# Repair rot/wet joist/header joist



## dlrh (Sep 7, 2011)

New to this forum.

I have had a series of small events that have left me with a bit of a challenge in my living room, which is on the first floor and below a second floor bathroom, with a chimney abutting on the outside.

What happened:
First, the flashing area around the chimney was not great, and for a few years, there was a small bit of drip in that area during very heavy rain.  That worsened.  Roof has been replaced (3 weeks ago) and flashing is fine.
Second, the faucet cylinders for the cold and then the hot water in the tub/shower above leaked and dripped down below the tub and onto the living room ceiling.
Third: the combination of the first and second seems to have let the tub sag about 1/32", causing a gap in the caulk around the tub.
All the above are now well under control.  I have to fix the damage, which includes the sheet-rocked ceiling.

Last night I pulled a small section of the ceiling and found:
- subfloor is moderately water damaged, visible rippling.  
- All floor joists are fine - dry, solid.
- some insulation (why was that there?) wet.
- the END of one of the two floor joists that abut the chimney has some rot in the lower 2 to 3 inches of a corner.
- the header joist section that runs between those two floor joists has rotted away completely, leaving the chimney wall visible. This is about a 16" section.  Past that, there is some moisture, a little rot.

Here is what my own non-pro assessment is about what to do.....

- Dry the whole thing.  The moisture levels are not terrible, I started this last night.
- Pull out as much of the rot as possible, apply CPES to the sections of joist to saturate.  Let dry 3 days.
- Trim the ends of the floor joists back about 1.5", ensuring there is not rot (these are seemingly solid, no sign of rot there other than one lower corner of one of these two joists).
- Sister in a short (24" or so) piece of 2x10 PT on to the existing header joist.
- Use joist hangers and snug them up to the trimmed joists.
- Consider a jack with a support piece to first lift the floor joists up a tiny bit, then nail the hangers.

Does this all make sense?

My sense of this is that the chimney leak gradually, over a long period of time, took out the section of header joist.  There is also evidence that suggests some sort of repair here before: an odd cinder block "patch" amidst the brick.  Then when the faucets leaked, the subfloor took a hit.  The sag in the subfloor further compromised it all and more water got in.  I note that the bathroom floor feels solid, despite a bit of odd discoloration in the linoleum (I think that was water seeping into that part).  There is no softness anywhere I can find up there.

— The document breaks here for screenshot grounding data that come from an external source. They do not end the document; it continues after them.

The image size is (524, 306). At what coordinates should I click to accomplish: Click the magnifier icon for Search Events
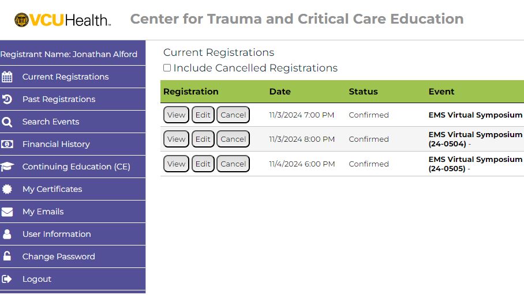coord(7,122)
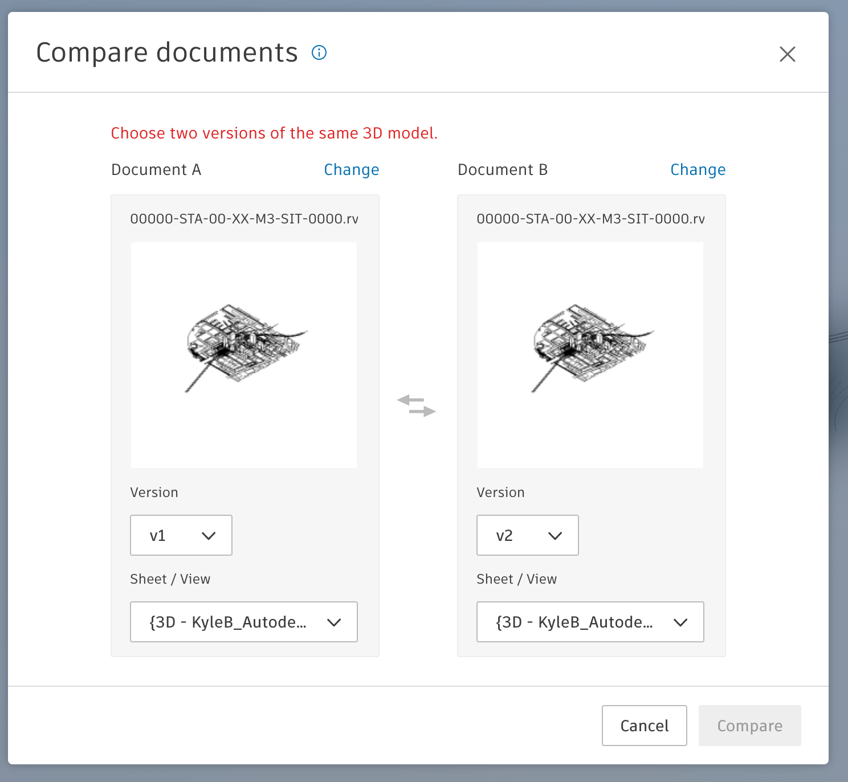Click the close X on the dialog

787,54
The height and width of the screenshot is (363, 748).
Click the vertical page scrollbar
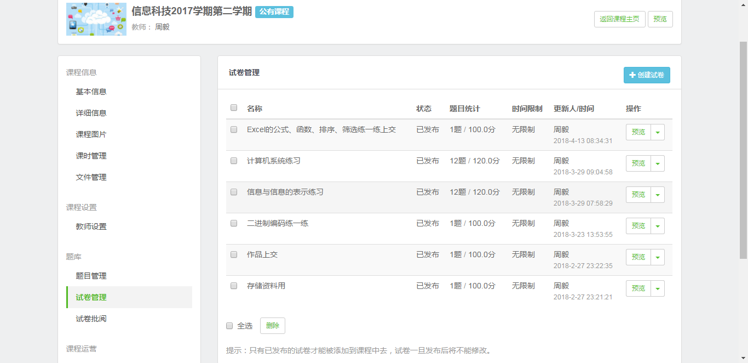743,148
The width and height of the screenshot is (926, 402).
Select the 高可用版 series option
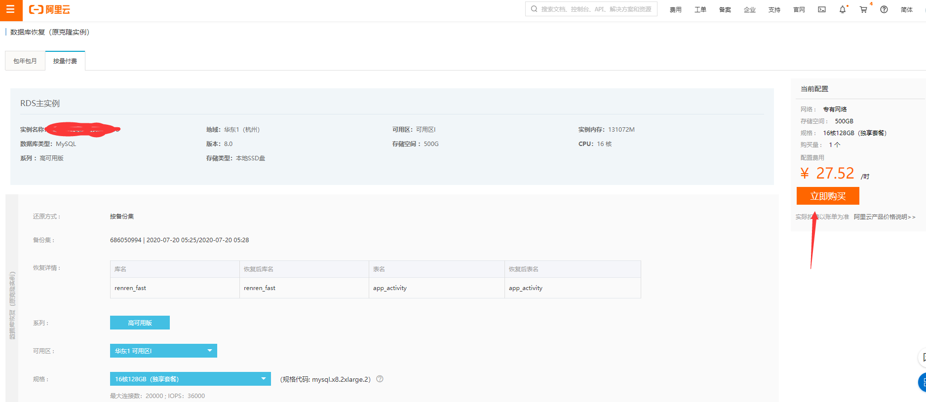pos(140,323)
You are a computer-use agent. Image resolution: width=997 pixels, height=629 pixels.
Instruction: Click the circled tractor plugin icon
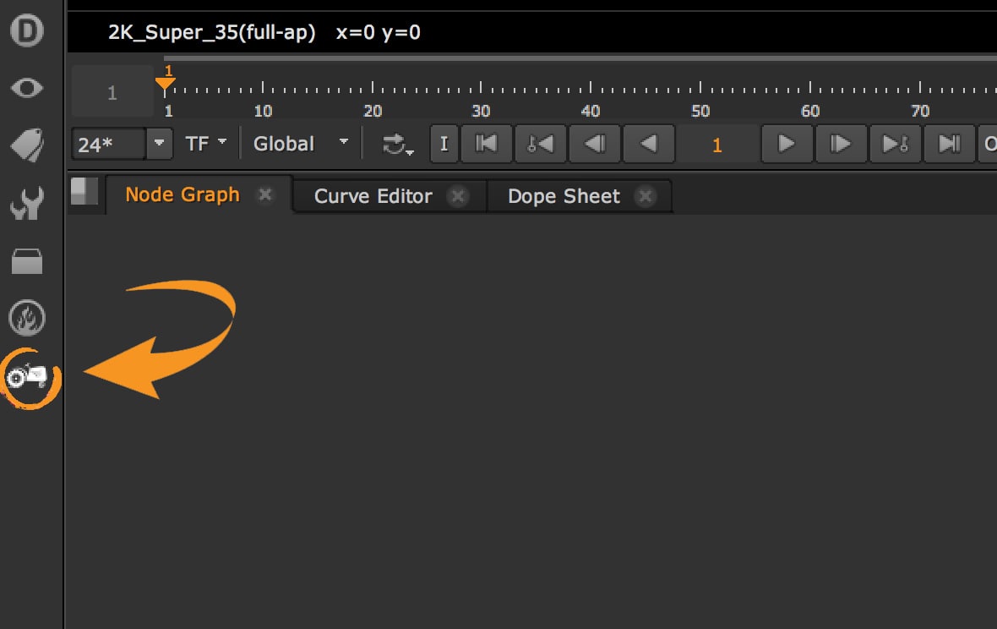click(29, 376)
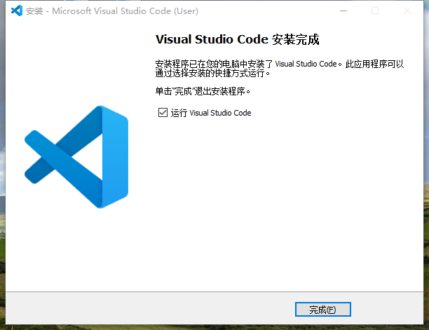Viewport: 429px width, 330px height.
Task: Close the setup window with X
Action: point(407,11)
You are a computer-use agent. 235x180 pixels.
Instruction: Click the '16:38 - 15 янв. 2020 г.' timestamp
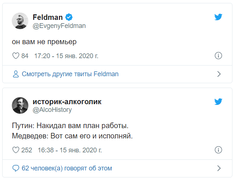[70, 150]
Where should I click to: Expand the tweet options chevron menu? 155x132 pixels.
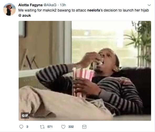149,5
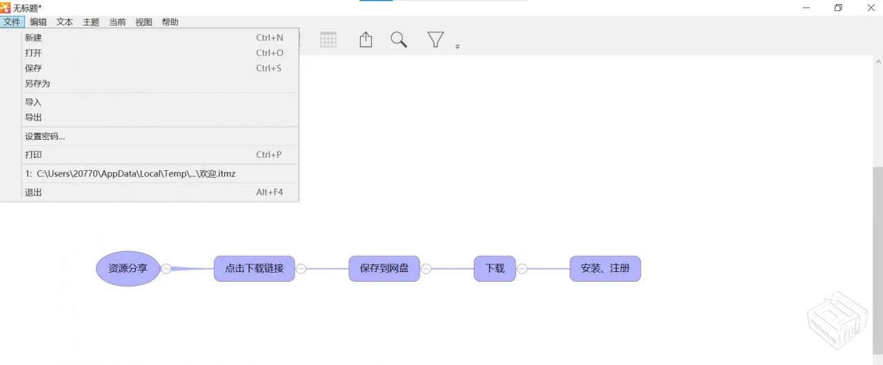Select the 安装、注册 topic node
The height and width of the screenshot is (365, 883).
pyautogui.click(x=605, y=269)
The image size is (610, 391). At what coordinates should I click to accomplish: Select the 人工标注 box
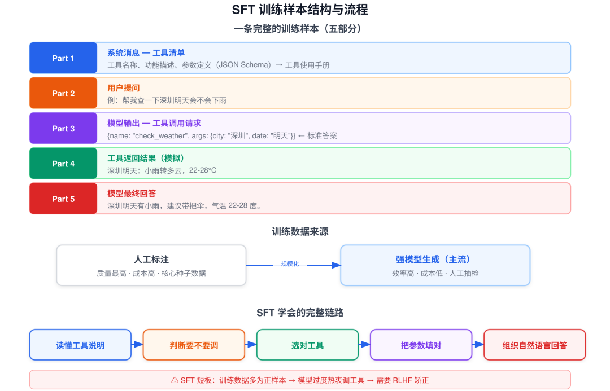[151, 265]
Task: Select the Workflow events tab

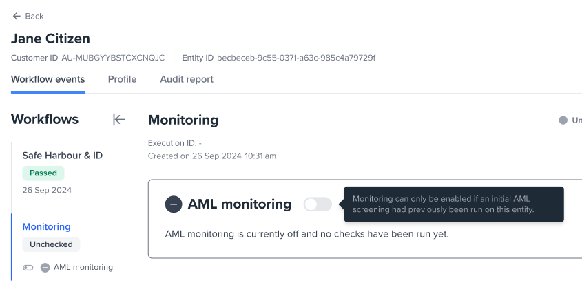Action: pyautogui.click(x=48, y=79)
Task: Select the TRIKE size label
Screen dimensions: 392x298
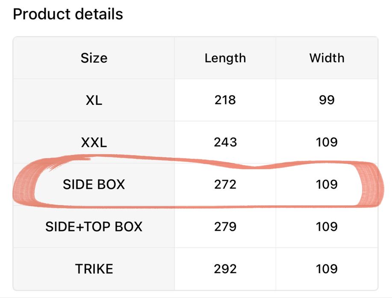Action: coord(94,269)
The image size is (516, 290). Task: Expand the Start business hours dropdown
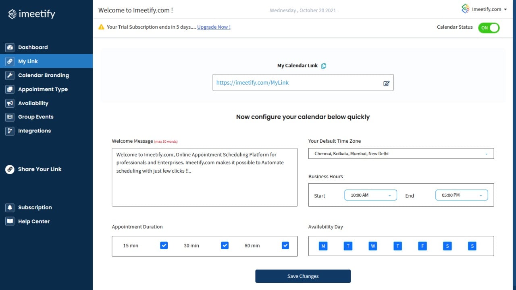coord(370,195)
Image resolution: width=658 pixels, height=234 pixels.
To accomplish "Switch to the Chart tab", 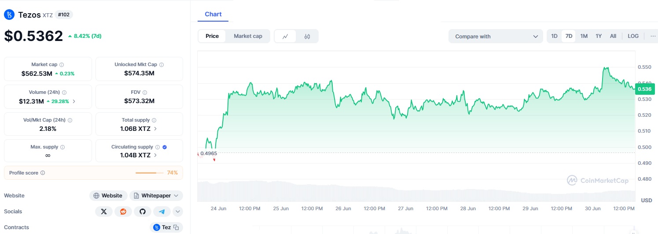I will click(x=213, y=14).
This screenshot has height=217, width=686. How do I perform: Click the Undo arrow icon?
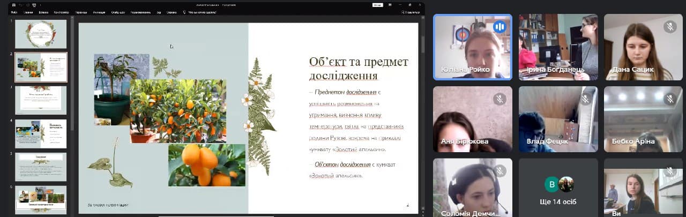coord(21,5)
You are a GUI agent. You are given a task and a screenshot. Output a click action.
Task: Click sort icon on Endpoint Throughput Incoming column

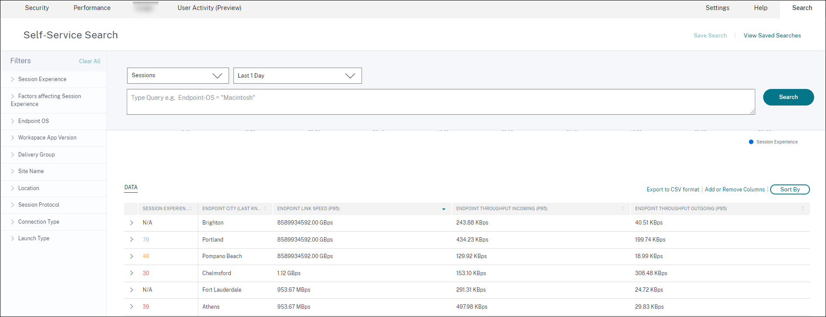pyautogui.click(x=623, y=209)
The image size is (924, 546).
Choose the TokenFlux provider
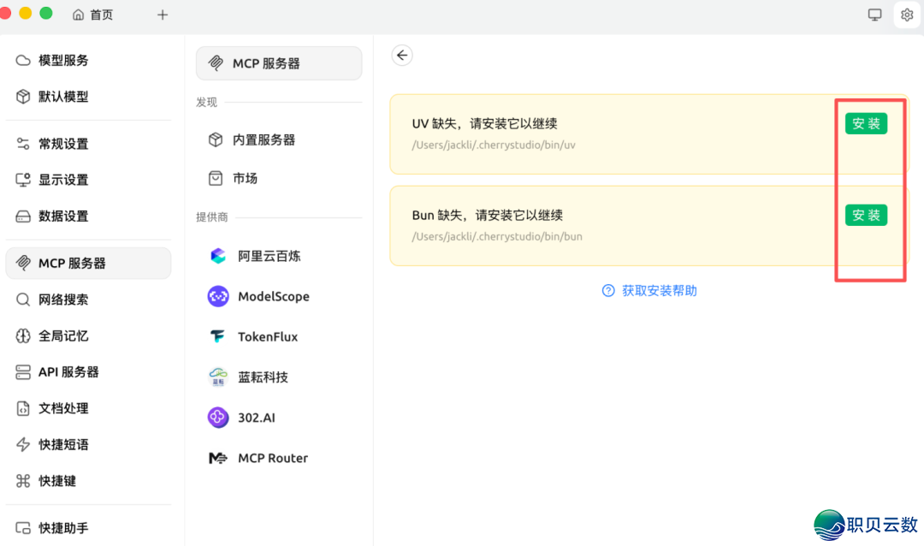[267, 336]
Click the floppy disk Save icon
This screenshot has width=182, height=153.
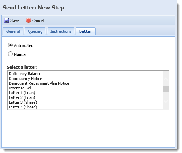pos(7,20)
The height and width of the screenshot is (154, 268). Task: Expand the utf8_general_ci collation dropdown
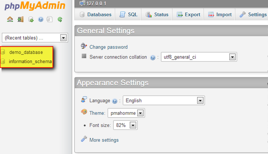point(232,57)
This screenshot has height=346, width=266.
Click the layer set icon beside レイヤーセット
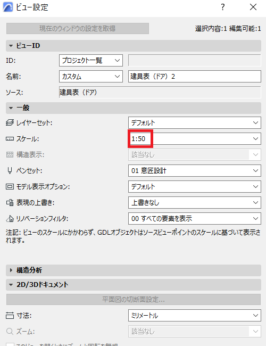(10, 122)
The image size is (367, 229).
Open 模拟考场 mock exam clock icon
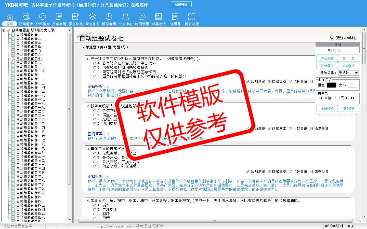[x=109, y=17]
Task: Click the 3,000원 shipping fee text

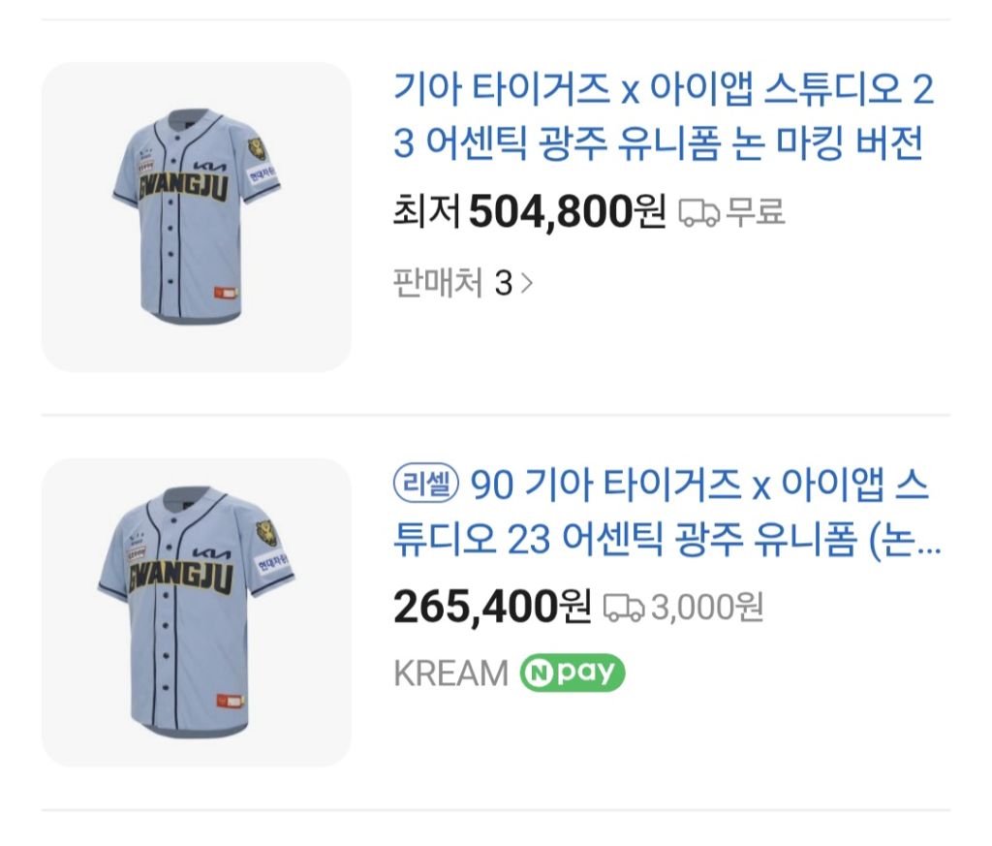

Short of a MAJOR project (replace tub, tile, shower, linoleum, floor, subfloor in upstairs bathroom, something I cannot afford to do now), to me this seems a rational approach.

I believe that the wall this is near - the tub adjoins a wall that runs the length of the hallway upstairs - is not a bearing wall.  It is perpendicular to the roof peak, and the whole living room area is a later add-on to the original house.  I know that the header joist is a support structure, but figure that the small length involved means a sistering would be ok.

Input MUCH appreciated.  This was not expected.


----------



## nealtw (Sep 7, 2011)

Not only well thought out but well written and a very good plan. The insulation was there to keep the water warm while you sit in the tub.


----------



## RocLok (Sep 8, 2011)

Sounds like a good plan, also the insulation could be to insulate from the chimney cavity.


----------



## dlrh (Sep 8, 2011)

Thanks for the supportive voices.

The insulation - ha! - was actually in the ceiling area and not around the chimney.

Having now dried it out a lot more, I also find that the supporting member (sill?) atop the wall has some rot.  This makes it a lot trickier.  At the same time, I am pretty sure that, were I to pursue this and tear out the fireplace, the wall, the bath, the upstairs wall, I'd likely find some rot all the way down from the roof to the first floor.  I'd also wager that a lot of homes with chimneys have very similar problems, some lurking, some manifest. I'm thinking there has to be a reasonable limit here!  But for a rank amateur, it's a bit unsettling.


----------



## nealtw (Sep 8, 2011)

Your plan is still good and if you redo the bathroom later, you will know to go a little deeper in there.


----------